Citant un télégramme du Département d'État daté du 19 mai, NPR rapporte que les diplomates américains à Jérusalem ont reçu pour instruction de faire pression sur les responsables palestiniens afin qu'ils retirent la candidature de Mansour à l'un des 21 postes de vice-président de l'Assemblée générale de l'ONU, sous peine de sanctions, notamment la révocation de son visa.
Selon le rapport, le télégramme décrit Mansour comme ayant "un passé d'accusations de génocide contre Israël" et affirme que sa candidature "attise les tensions" et compromet le plan de "paix" du président américain Donald Trump pour Gaza.
"Donner une tribune à Mansour n'améliorerait pas la vie des Palestiniens et nuirait considérablement aux relations des États-Unis avec l'Autorité palestinienne. Le Congrès prendra cette question très au sérieux", indiquait le télégramme.

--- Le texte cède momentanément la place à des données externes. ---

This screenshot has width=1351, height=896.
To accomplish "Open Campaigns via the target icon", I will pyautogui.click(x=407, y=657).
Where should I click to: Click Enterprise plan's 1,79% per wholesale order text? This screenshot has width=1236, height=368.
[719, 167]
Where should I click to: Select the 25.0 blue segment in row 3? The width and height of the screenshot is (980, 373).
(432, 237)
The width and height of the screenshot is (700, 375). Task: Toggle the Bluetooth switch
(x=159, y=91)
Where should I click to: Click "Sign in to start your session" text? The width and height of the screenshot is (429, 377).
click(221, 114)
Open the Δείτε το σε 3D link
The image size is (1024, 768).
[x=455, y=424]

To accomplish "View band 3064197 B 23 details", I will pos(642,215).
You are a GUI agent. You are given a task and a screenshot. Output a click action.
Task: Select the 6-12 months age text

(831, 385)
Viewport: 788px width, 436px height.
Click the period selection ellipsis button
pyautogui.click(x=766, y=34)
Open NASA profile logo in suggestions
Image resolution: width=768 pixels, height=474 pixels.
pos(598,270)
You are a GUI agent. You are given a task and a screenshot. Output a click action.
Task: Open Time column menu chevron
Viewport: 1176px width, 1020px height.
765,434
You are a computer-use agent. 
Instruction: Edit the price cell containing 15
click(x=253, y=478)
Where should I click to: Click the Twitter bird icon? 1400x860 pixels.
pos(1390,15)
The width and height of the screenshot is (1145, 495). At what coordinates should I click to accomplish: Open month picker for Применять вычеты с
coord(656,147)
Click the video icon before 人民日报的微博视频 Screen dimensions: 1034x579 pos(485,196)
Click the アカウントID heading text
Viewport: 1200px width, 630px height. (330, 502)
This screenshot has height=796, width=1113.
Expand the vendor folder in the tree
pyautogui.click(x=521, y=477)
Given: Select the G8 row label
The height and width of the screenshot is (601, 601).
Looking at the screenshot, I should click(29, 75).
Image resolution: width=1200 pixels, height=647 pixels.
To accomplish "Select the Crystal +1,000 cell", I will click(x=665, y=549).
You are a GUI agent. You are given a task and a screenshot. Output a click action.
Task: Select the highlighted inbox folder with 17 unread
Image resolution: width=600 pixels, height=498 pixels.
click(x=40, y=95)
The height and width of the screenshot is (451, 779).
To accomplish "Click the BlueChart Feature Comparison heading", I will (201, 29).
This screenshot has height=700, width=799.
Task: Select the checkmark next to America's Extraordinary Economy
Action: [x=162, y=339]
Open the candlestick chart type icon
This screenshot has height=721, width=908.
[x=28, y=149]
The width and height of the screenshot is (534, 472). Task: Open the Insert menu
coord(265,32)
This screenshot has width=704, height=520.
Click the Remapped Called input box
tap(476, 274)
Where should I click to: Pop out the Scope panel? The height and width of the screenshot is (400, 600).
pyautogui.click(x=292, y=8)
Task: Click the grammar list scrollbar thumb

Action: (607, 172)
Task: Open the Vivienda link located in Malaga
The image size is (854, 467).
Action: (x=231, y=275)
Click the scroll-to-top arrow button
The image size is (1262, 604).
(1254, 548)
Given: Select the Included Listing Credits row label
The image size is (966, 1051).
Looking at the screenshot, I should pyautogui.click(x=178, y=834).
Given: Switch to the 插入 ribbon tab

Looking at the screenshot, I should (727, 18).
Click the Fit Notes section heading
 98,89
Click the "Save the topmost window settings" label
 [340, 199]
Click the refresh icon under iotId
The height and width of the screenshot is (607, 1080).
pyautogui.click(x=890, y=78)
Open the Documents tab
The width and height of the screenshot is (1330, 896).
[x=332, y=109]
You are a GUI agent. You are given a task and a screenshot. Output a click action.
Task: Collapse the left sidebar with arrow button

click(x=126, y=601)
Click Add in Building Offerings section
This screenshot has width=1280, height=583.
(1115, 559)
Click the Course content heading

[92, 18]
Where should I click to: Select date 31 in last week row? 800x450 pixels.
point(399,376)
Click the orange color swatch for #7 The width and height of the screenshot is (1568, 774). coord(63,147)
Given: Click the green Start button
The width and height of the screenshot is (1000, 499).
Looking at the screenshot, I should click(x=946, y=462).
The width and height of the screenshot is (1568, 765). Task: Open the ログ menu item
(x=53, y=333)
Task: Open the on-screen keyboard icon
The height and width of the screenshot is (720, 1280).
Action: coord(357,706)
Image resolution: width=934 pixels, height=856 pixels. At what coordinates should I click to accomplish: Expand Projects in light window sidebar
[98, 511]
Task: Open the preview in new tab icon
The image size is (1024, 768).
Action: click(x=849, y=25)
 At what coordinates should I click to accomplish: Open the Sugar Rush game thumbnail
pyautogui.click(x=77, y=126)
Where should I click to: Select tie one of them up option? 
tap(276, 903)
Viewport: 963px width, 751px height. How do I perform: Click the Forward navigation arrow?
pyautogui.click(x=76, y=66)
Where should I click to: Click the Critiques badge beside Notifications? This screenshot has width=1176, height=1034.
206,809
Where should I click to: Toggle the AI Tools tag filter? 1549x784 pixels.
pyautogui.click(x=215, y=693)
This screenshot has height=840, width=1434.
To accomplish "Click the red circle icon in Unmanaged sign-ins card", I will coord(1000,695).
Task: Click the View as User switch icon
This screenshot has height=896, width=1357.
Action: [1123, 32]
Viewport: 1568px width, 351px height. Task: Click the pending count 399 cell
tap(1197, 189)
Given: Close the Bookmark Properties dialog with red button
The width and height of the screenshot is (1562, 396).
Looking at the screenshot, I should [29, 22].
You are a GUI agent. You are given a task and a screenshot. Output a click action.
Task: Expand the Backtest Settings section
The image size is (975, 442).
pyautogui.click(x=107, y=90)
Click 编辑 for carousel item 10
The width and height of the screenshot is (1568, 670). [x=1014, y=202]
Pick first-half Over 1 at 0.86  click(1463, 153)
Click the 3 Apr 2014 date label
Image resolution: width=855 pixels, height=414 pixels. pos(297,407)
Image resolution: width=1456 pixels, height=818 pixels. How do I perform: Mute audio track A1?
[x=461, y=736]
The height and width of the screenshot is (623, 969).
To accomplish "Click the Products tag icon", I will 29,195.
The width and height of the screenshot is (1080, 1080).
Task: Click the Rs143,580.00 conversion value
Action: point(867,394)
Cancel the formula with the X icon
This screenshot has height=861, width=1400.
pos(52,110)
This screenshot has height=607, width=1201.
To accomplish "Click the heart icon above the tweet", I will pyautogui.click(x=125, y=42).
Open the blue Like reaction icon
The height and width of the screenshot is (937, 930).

Un porte-parole du Département d'État a refusé de commenter l'information, invoquant la "confidentialité des dossiers de visas".
"Nous prenons très au sérieux nos obligations en vertu de l'Accord sur le siège des Nations Unies", a déclaré le porte-parole.
L'année dernière, l'administration Trump a révoqué les visas de responsables palestiniens, les empêchant d'assister à l'Assemblée générale des Nations Unies en septembre à New York.
Cette mesure faisait suite à la décision de plusieurs pays occidentaux de reconnaître la création d'un État palestinien lors de cette assemblée.